(EXERCISE INPUT begins)

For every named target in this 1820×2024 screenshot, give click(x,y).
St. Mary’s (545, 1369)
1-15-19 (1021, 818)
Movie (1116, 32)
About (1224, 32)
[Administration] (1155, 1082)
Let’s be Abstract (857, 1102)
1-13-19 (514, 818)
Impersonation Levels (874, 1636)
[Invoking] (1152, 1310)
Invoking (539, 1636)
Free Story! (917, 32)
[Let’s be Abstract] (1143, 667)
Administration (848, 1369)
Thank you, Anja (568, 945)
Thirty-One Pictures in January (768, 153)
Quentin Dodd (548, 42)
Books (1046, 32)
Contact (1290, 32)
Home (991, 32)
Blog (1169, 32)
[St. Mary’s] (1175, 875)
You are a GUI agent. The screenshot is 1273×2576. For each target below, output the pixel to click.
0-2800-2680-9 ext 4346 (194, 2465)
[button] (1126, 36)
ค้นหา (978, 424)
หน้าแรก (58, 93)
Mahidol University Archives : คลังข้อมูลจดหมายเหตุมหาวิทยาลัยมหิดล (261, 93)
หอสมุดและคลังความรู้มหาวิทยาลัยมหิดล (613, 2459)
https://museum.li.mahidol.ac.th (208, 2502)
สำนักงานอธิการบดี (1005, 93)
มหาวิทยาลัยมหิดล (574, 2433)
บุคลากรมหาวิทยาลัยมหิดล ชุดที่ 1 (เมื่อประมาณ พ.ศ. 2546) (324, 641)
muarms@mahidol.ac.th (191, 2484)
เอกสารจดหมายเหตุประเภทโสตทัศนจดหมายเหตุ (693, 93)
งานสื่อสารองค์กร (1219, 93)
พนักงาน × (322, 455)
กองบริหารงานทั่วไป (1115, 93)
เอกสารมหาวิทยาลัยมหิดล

(EXERCISE INPUT ends)

TASK REQUIREMENTS
Write all of the records out again exactly.

ANSWER BOX
For every named target in this 1820×2024 screenshot, give click(x,y).
St. Mary’s (545, 1369)
1-15-19 (1021, 818)
Movie (1116, 32)
About (1224, 32)
[Administration] (1155, 1082)
Let’s be Abstract (857, 1102)
1-13-19 (514, 818)
Impersonation Levels (874, 1636)
[Invoking] (1152, 1310)
Invoking (539, 1636)
Free Story! (917, 32)
[Let’s be Abstract] (1143, 667)
Administration (848, 1369)
Thank you, Anja (568, 945)
Thirty-One Pictures in January (768, 153)
Quentin Dodd (548, 42)
Books (1046, 32)
Contact (1290, 32)
Home (991, 32)
Blog (1169, 32)
[St. Mary’s] (1175, 875)
You are a GUI agent. The screenshot is 1273×2576. For each target below, output the pixel to click.
0-2800-2680-9 ext 4346 (194, 2465)
[button] (1126, 36)
ค้นหา (978, 424)
หน้าแรก (58, 93)
Mahidol University Archives : คลังข้อมูลจดหมายเหตุมหาวิทยาลัยมหิดล (261, 93)
หอสมุดและคลังความรู้มหาวิทยาลัยมหิดล (613, 2459)
https://museum.li.mahidol.ac.th (208, 2502)
สำนักงานอธิการบดี (1005, 93)
มหาวิทยาลัยมหิดล (574, 2433)
บุคลากรมหาวิทยาลัยมหิดล ชุดที่ 1 (เมื่อประมาณ พ.ศ. 2546) (324, 641)
muarms@mahidol.ac.th (191, 2484)
เอกสารจดหมายเหตุประเภทโสตทัศนจดหมายเหตุ (693, 93)
งานสื่อสารองค์กร (1219, 93)
พนักงาน × (322, 455)
กองบริหารงานทั่วไป (1115, 93)
เอกสารมหาวิทยาลัยมหิดล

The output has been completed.